The twitter files showed government agencies were coercing Twitter into suppressing information. I would find it hard to believe they don't also coerce at newspapers, particularly with the cozy relationship they already have with "anonymous sources" from said agencies.
> The twitter files showed government agencies were coercing Twitter into suppressing information.
They very much did not. Twitter's own lawyers when pressed in court (the place where there are consequences for lying) admitted that nothing in the "Twitter Files" cited by Donald Trump actually show that the social media platform was a tool of government censorship.
The 5th circuit court of appeals found that there was coercion. Read the first 5 or so pages and the last 5 or so pages, specifically that it upheld the unconstitutionality of provision 6 and at the end it lists the offending agencies.
> So, the district court reasoned, the Plaintiffs were “likely to succeed” on their claim because when the platforms moderated content, they were acting under the coercion (or significant encouragement) of government officials, in violation of the First Amendment, at the expense of both private and governmental actors.
You are moving the goalposts. First it was "gov policing speech" which there was no proof of. Now it's "gov coercion/encouragement" which is entirely up to how you subjectively interrupt what interactions occured.
Which fine, lets go over the facts. Any exchanges of information were voluntary, at times set up under the initiative of social media companies themselves, and the vast majority of instances of mis/disinfo flagged by the gov were not acted upon by platforms. Social media companies could have stopped talking to the gov at any time (a few did), and they didn't have to act on anything.

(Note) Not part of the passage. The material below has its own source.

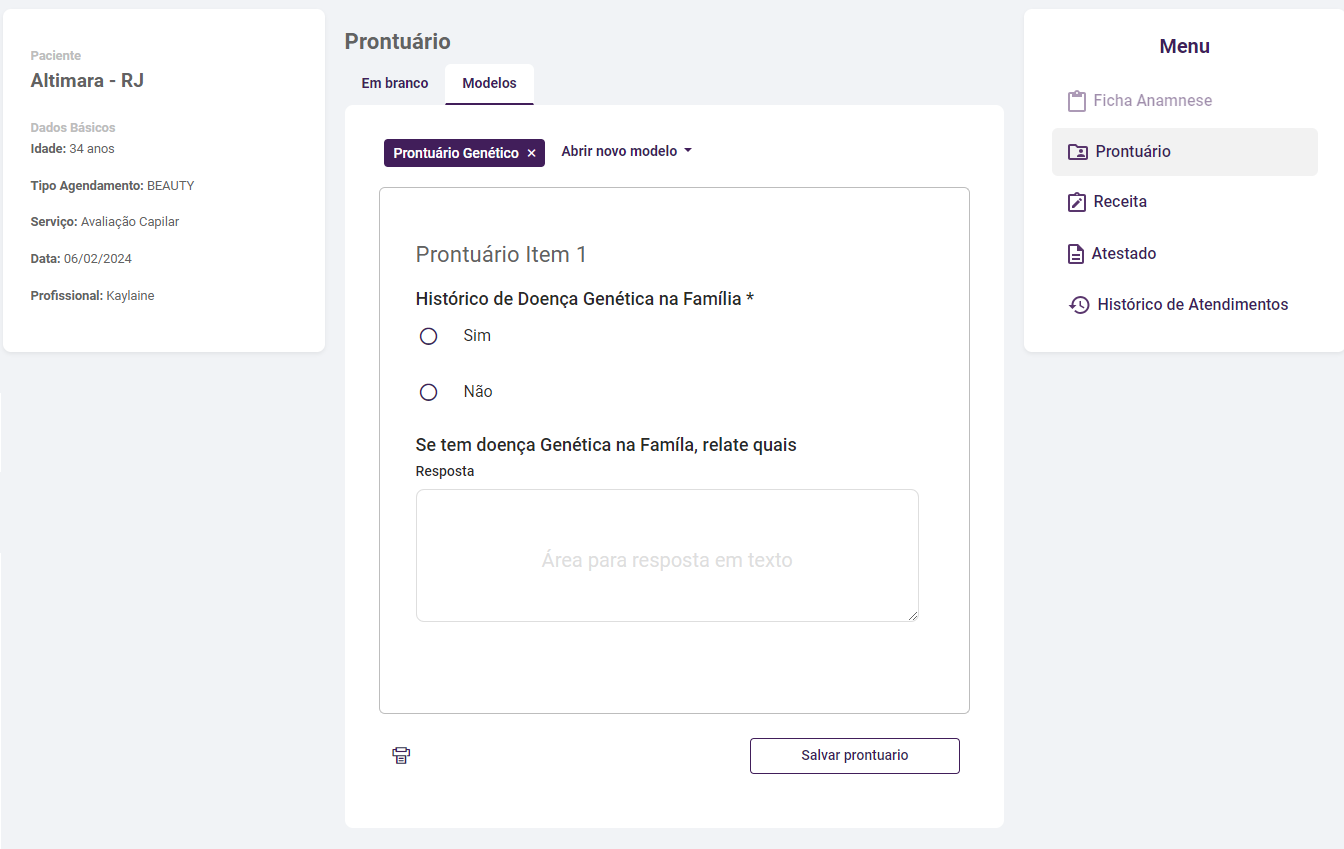The image size is (1344, 849).
Task: Click the Prontuário Genético model chip
Action: [x=456, y=153]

Not exactly the picture of an authoritarian government policing speech. The Twitter Files were set up as an exercise in confirmation bias for people that believe gov was censoring speech (and targeting them), which is why they disappeared so quickly when a lack of proof was highlighted in court. It served its purpose.
Reading this document, it's in extremely bad faith:
> We start with coercion. On multiple occasions, the officials coerced
the platforms into direct action via urgent, uncompromising demands to
moderate content. Privately, the officials were not shy in their requests—
they asked the platforms to remove posts “ASAP”

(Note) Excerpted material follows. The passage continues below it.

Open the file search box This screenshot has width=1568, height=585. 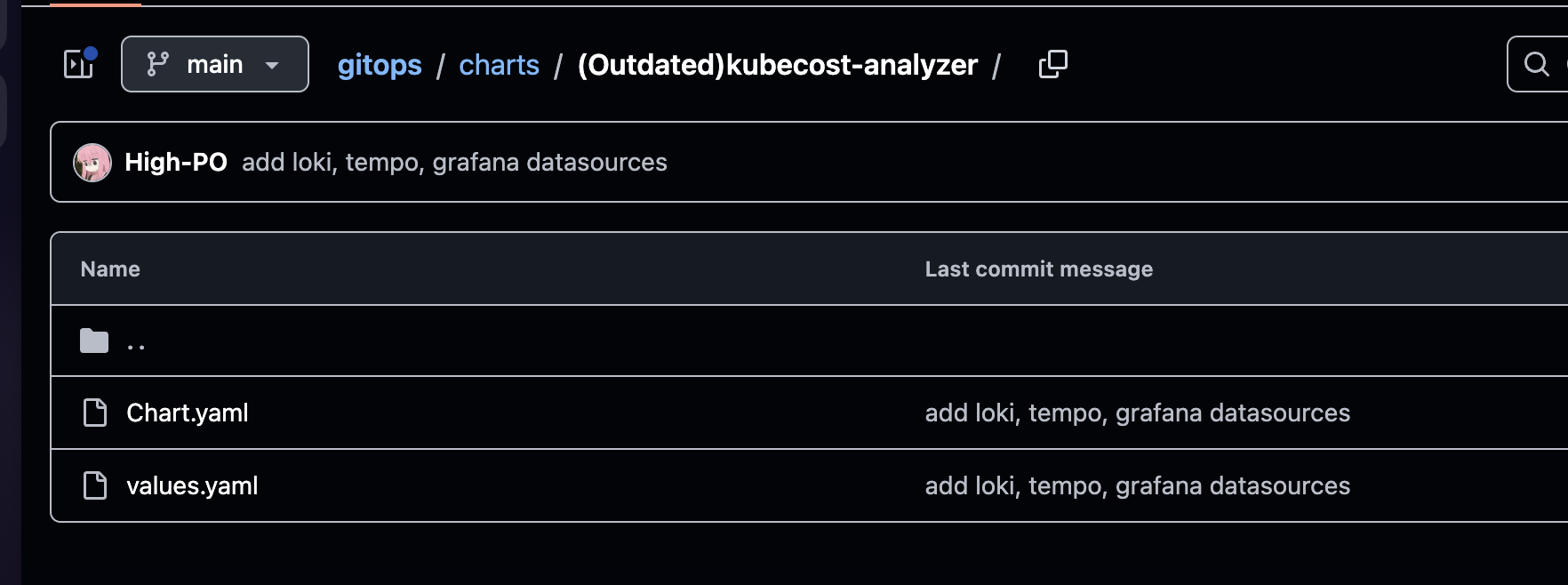point(1538,64)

The ASAP was in reference to a case of revenge porn, something not only against the Twitter TOS, but illegal.
> When the platforms did not comply, officials followed up by asking why posts
were “still up,” stating (1) “how does something like [this] happen,” (2)

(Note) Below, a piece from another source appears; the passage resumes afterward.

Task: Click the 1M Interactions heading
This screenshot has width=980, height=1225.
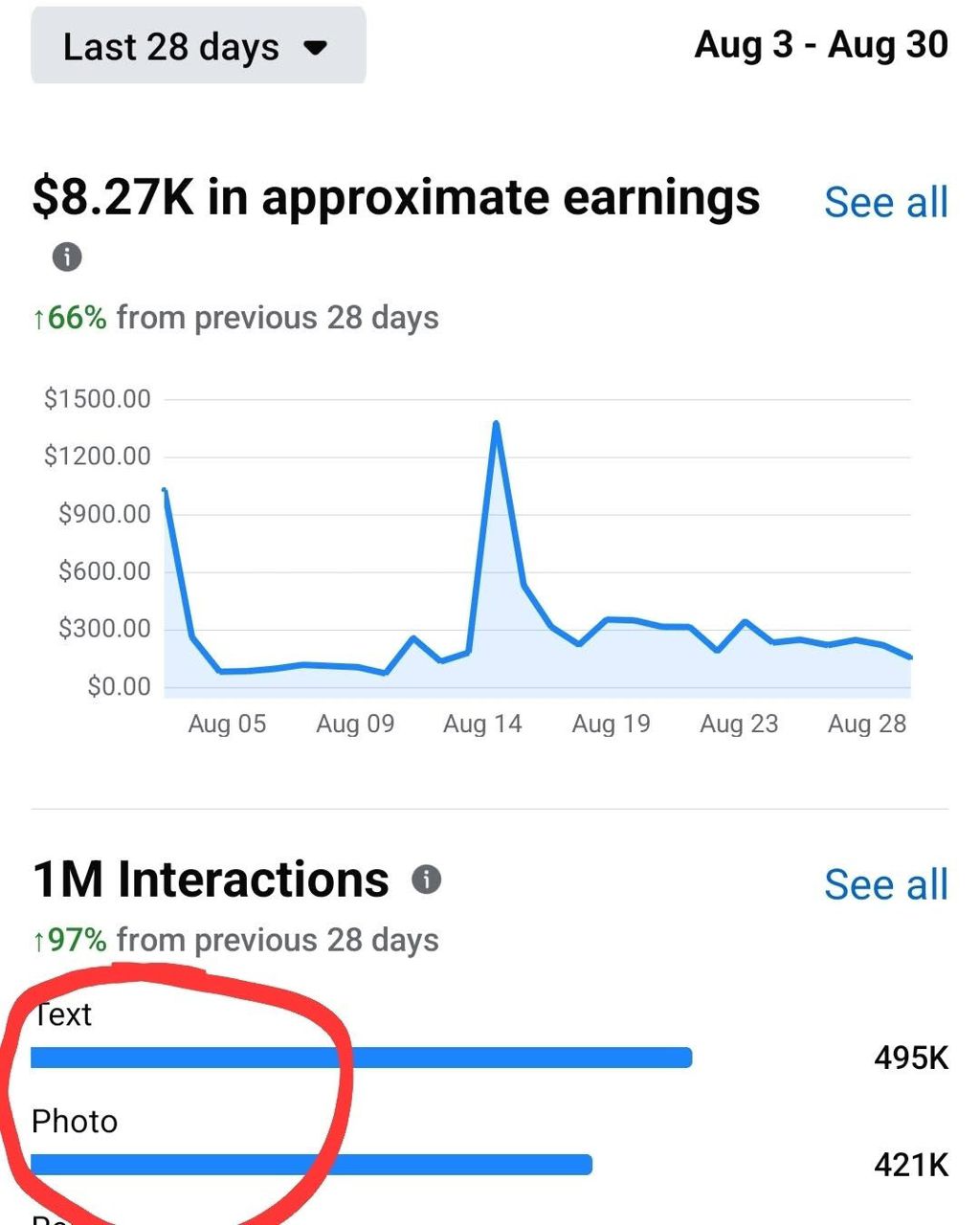Action: (x=209, y=878)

“what good is” flagging if it did not result in content moderation, (3) “I don’t
know why you guys can’t figure this out,” and (4) “you are hiding the ball,”
Again, this was in reference to illegal content (iirc an OFAC sanctioned entity not only posting content but making money off it). Using such language when a private company isn't following the law isn't "coercion for censorship".
This reads like a political document by partisan lawyers. This document makes no attempt to distinguish between actually illegal content and suggested violations of TOS (such as when spreading COVID disinfo was against Twitter's rules, which it no longer is). It provides no context for how this "coercion" was mostly civil servants either pointing out violations of Twitter's own rules, or federal crimes. Either way, inaction was baffling, as communicated.
But, again, the mere fact that Twitter ignored so much of this, so often, proves they clearly didn't feel the need to respond to gov requests as if they had to.
We live in a world where people believe things with no proof (therefore with no reason), but a little humility and less certainty might benefit the conversation.
Wait until you realize their footprints on Wallstreet, many of which openly admit their former employment.. Once a company man always a company man.. or something.